CCSBs typically have a cage member attached to the truck bolster and a cap member in contact with a wear plate attached to the carbody bolster. The force of the side bearing is provided by a spring element reacting between the cage and the cap. The side bearing force is dependent upon the compression characteristics of the spring element and the design of the cage and cap. The space between truck bolster and carbody side bearing wearplate determines the normal setup height, and is achieved by shimming, ordinarily between the carbody side bearing wearplate and the carbody bolster. In order to meet the AAR requirements for marking, the model designation and nominal force at normal setup height is usually stamped or cast into the cage and/or cap members so as to be visible both before and after assembly onto the car. The non-interchangeability requirement is achieved by including physical features which assure incompatibility of the cage, cap, and spring components.
Some designs have provided for the use of a single spring element for more than one model. In this case, the basic design of the side bearing body or cap may be modified so that the compression of the spring is different for different models. This is a convenience for the user, for only one kind of spring element must be stocked to maintain several models of side bearing. A common method for executing this design is by casting or machining the floor of the cage member to different heights for different models. In this way, the appropriate force for each model is achieved by the appropriate compression at normal setup height. Examples of this method are A. Stucki Company's Compact Column Bearing™, CSB® and SSB® designs. In this case, the appropriate model designation or setup force must be cast or stamped into the member which has been chosen to be produced with variable geometry.

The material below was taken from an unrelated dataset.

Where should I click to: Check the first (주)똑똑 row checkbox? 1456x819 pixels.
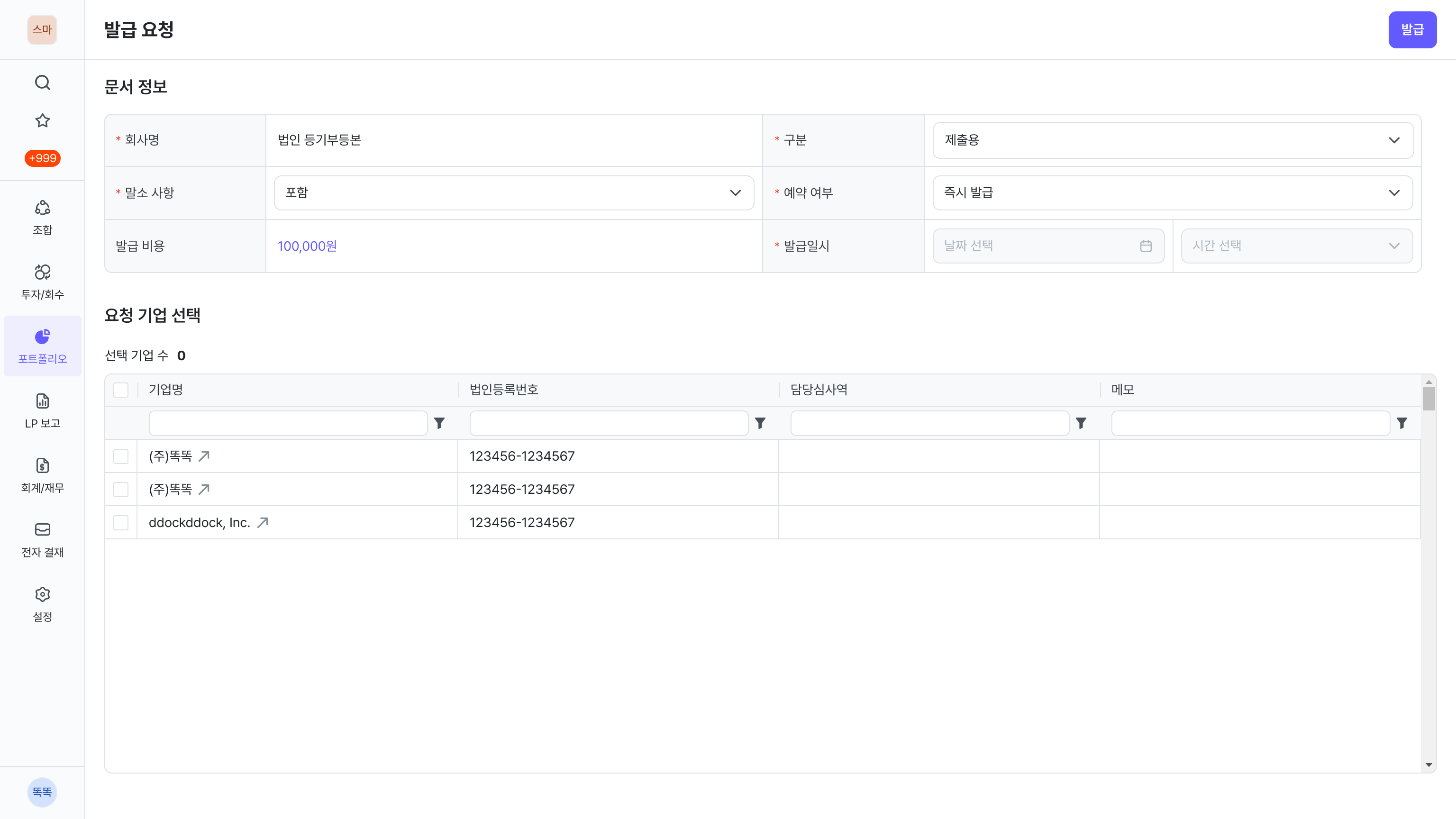pos(121,456)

AAR Specifications also require bolsters to maintain a certain flatness in the area of side bearing attachment. In some cases this is requirement is not met. Particularly, the bolster mounting surface can have a “high spot,” e.g., the mounting surface under the center of the cage is higher than the “ears” (the bolt flanges on either side of the cage). Thus, when the side bearing assembly is bolted to the bolster, the cage can experience detrimental stresses and deformations that can inhibit the performance of the unit, or even result in structural failure.
In view of the above, it would be desirable make CCSBs wherein the side bearing force level could be changed, but the same cage, wear cap, and bearing element could be used. In this way, a significant cost savings can be accomplished simply by not having to make a dedicated cage for each different force level side bearing that is needed. Additionally, the CCSB could be designed to prevent the possibility of incorrect assembly while also displaying accurate model numbers or force levels in a readable manner for easy reference. It will also be desirable to provide a CCSB design that is more tolerant to non-flat bolster mounting surfaces.